[Start of ENTRIES SHOWN]

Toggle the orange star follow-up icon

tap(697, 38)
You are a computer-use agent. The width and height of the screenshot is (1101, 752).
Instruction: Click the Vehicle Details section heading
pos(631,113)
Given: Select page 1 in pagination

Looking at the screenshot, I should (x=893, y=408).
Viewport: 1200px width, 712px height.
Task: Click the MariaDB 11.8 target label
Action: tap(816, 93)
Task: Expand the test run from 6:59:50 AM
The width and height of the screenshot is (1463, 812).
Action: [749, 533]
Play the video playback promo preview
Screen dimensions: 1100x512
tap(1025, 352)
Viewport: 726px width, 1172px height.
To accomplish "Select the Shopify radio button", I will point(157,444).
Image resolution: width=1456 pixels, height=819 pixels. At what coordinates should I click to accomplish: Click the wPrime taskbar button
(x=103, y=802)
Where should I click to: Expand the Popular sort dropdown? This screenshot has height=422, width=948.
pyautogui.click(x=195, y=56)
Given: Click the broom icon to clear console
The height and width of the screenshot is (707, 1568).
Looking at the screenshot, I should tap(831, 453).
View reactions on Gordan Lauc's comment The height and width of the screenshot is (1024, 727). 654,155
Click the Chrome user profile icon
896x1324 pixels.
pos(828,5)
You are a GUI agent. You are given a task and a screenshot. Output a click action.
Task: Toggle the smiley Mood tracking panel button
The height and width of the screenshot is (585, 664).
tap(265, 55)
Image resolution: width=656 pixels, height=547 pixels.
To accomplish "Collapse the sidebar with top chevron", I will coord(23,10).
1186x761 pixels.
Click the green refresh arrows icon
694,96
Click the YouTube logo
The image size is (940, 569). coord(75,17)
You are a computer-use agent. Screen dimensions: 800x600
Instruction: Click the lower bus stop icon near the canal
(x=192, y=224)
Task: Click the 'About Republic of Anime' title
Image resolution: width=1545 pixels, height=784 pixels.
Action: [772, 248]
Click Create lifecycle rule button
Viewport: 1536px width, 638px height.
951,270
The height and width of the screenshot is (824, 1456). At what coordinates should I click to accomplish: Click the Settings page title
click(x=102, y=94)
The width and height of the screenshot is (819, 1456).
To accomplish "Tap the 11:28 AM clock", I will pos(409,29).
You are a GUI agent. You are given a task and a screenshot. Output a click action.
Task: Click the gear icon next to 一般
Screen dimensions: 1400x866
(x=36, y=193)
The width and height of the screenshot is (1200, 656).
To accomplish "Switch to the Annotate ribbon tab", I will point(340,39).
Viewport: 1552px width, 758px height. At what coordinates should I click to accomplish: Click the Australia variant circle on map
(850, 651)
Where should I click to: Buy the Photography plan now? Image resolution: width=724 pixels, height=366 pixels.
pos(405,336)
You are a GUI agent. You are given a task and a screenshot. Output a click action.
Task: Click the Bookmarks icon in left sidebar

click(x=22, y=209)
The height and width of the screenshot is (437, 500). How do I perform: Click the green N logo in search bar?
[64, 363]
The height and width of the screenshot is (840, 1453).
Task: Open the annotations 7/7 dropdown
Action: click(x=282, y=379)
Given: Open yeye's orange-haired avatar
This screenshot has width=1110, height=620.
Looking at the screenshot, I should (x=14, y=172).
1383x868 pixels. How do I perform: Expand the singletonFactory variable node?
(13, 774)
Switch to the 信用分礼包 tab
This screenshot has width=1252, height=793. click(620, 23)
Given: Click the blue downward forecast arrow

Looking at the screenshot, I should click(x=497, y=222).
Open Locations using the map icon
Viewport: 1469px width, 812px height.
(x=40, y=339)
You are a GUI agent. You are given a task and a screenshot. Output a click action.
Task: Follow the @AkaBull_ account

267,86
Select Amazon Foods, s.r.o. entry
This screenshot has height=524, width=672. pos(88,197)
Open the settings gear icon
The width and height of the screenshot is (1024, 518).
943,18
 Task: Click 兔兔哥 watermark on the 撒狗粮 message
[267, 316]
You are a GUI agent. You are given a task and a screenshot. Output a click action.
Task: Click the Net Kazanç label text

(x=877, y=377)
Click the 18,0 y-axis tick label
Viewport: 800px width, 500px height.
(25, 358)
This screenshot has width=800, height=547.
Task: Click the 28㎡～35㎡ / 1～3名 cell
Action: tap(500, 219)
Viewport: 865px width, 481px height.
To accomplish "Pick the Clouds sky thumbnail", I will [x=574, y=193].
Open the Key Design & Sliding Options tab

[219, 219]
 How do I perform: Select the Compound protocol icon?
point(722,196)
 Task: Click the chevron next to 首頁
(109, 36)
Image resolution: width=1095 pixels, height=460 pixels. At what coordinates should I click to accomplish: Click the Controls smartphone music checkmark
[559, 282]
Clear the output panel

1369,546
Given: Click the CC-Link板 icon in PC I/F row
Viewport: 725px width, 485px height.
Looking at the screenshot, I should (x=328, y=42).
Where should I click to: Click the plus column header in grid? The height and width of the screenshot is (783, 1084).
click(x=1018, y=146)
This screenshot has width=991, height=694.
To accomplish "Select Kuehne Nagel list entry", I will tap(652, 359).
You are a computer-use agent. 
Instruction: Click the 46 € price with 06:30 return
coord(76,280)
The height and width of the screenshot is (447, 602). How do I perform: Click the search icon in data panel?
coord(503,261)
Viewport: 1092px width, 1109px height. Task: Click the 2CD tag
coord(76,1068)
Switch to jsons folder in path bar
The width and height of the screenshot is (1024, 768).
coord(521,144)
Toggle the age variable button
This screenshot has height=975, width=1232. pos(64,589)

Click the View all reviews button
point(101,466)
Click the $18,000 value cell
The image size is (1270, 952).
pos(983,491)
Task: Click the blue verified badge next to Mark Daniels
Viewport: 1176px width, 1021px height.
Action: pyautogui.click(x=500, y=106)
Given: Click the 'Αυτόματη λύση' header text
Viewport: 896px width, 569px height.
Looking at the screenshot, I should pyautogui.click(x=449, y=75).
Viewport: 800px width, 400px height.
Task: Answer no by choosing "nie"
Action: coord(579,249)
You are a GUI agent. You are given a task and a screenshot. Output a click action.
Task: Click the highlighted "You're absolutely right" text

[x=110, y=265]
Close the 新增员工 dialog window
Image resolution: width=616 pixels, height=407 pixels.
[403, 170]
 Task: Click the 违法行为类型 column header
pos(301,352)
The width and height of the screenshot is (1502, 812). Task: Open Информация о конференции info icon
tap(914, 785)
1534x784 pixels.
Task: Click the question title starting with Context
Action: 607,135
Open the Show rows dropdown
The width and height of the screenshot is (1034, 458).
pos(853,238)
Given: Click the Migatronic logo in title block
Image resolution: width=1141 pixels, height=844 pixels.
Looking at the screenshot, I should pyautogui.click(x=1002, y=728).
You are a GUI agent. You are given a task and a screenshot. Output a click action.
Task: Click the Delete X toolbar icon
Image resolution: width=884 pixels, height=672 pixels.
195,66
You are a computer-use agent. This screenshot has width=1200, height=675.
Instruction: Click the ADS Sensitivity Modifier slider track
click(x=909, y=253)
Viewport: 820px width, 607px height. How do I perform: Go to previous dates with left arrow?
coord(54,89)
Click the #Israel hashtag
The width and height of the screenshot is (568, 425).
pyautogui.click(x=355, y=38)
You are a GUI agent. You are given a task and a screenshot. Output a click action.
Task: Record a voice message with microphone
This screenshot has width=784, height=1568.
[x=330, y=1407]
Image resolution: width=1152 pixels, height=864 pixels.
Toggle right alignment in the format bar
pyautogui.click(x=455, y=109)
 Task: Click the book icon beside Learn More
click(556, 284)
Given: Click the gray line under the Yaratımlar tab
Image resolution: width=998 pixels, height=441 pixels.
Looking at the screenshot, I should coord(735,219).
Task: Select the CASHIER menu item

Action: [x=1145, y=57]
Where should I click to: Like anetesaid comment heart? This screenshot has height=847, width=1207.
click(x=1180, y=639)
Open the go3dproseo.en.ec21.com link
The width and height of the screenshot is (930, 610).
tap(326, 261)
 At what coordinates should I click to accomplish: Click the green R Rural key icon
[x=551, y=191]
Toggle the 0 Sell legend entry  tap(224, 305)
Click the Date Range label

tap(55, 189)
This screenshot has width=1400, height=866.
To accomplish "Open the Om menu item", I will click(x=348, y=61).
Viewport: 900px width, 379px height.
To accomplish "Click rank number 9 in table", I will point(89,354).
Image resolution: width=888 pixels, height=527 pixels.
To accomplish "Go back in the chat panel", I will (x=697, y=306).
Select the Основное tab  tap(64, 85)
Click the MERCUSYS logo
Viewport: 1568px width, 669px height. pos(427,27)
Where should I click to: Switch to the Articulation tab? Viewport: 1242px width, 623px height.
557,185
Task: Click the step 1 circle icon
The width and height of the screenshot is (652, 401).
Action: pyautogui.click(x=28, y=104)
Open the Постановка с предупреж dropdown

[End of ENTRIES SHOWN]

* _GIVEN REQUEST_: Repeat the lines from the one containing "Task: Click the step 1 circle icon" through the last line of the records, including both ends.

* _OUTPUT OF THE EXERCISE_:
Task: Click the step 1 circle icon
The width and height of the screenshot is (652, 401).
Action: pyautogui.click(x=28, y=104)
Open the Постановка с предупреж dropdown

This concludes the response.